Friday, February 15, 2008

Cell tower is needed

I have been reading the multiple letters to the editor regarding the proposed Galena cell tower and would like to address inaccurate and misleading information.

First, Scott Phillips compares the pending Galena stealth tree tower to the monopoles on Baldy Mountain. Denise Ford's compares the Galena tower to the 100-foot lattice tower on top of Della Mountain. Baldy and Della are relatively bald mountains, with no foliage growth. The 90-foot Galena monopine would be located on a ridgeline, among other pine trees, which will aid in camouflaging the site. The topography further hides the site from public viewing, as the site will only minimally be seen from Highway 75, for a very short stretch of road. The Galena monopine would simply not be the glaring sore thumb portrayed by Phillips and Ford.

Mr. Scott Phillips also states that alternative sites must be considered. Alternative sites were considered in the process of finding the most beneficial site location. However, the alternatives required multiple sites, road and power construction, and would be much more visible.

When finding a premier cell site, power and road access are part of the criteria, as well as running tests for optimal coverage accessible. The chosen Galena site contains all of these important features. The summit has already been serving as a communication location for many years, hosting a giant reflector and a building for Custer Telephone. Since 2003, the proposed tower has undergone much scrutiny from the Forest Service, radio frequency engineers and site acquisition crews.

Mr.
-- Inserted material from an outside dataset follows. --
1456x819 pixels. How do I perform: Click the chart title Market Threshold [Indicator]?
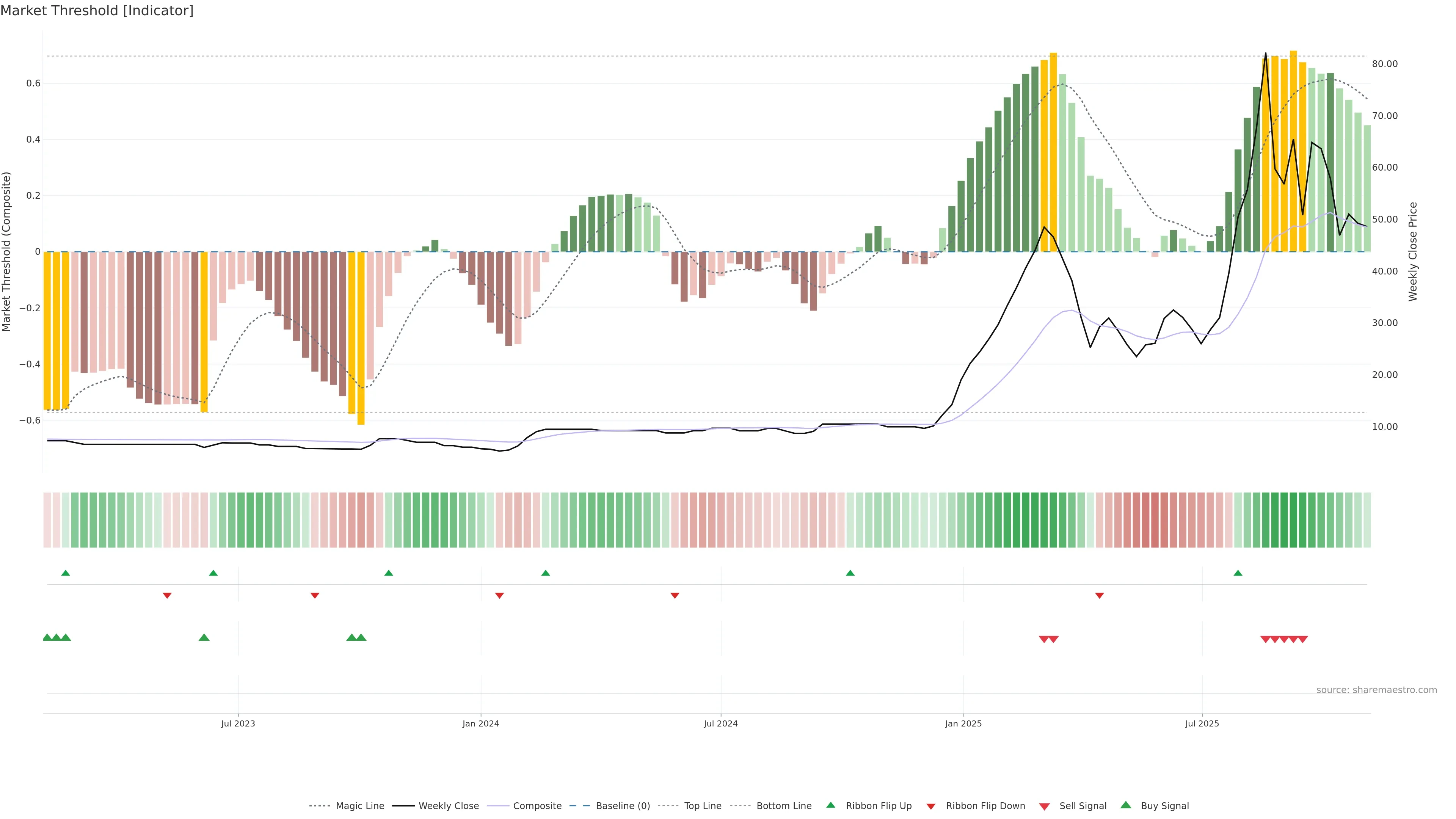point(97,11)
Phillips makes the reference to the Central Idaho Economic Development and Recreation Act, stating the act's responsibility is to protect the area's visual quality. This act also ensures grazing uses. The vast acreage used for grazing creates more environmental and visual harm than the impact of the cell tower footprint on the surrounding area. The cell tower can actually aid in land management and the protection of resources by providing valuable communication services.

As the number of skiers increase at Galena, I support providing communication services that can potentially aid helping those unfortunate few who may be injured while recreating in this beautiful region. I'm not sure how accurate Mr. Phillip's projection of 5,000 to 6,000 annual skiers are for this area, but I believe providing a valuable safety feature overrides the concern for glimpsing the monopine while skiing by.

I applaud citizens like Mr. Ben Neff and Mr. Jim Banholzer for recognizing that cellular services are a vital public safety tool and should be utilized as a community service for the 1.5 million annual visitors to the area. Imagine for a moment that it was your loved one in need of a 911 phone call. Maybe then you would wish that the Galena cell tower was there to save your loved one's life.

Let's face it, today, most people have a cell phone or wireless Internet service. These services have become a daily utility and are no longer a luxury. Our personal lives and our business lives depend on these forms of communication systems. Ignoring that wireless infrastructure must grow so that we can all continue to enjoy their benefits whether they are for personal, business, or emergency use, is not practical.

Many of us have chosen to make this valley our home because we place a high value on the environment. Most of us who live here enjoy recreating in the Sawtooth National Forest and would be devastated if anything were to happen to it. It is our job as citizens to monitor development and make sure that it happens responsibly.

I believe it is responsible to have a 90-foot monopine at Galena Summit.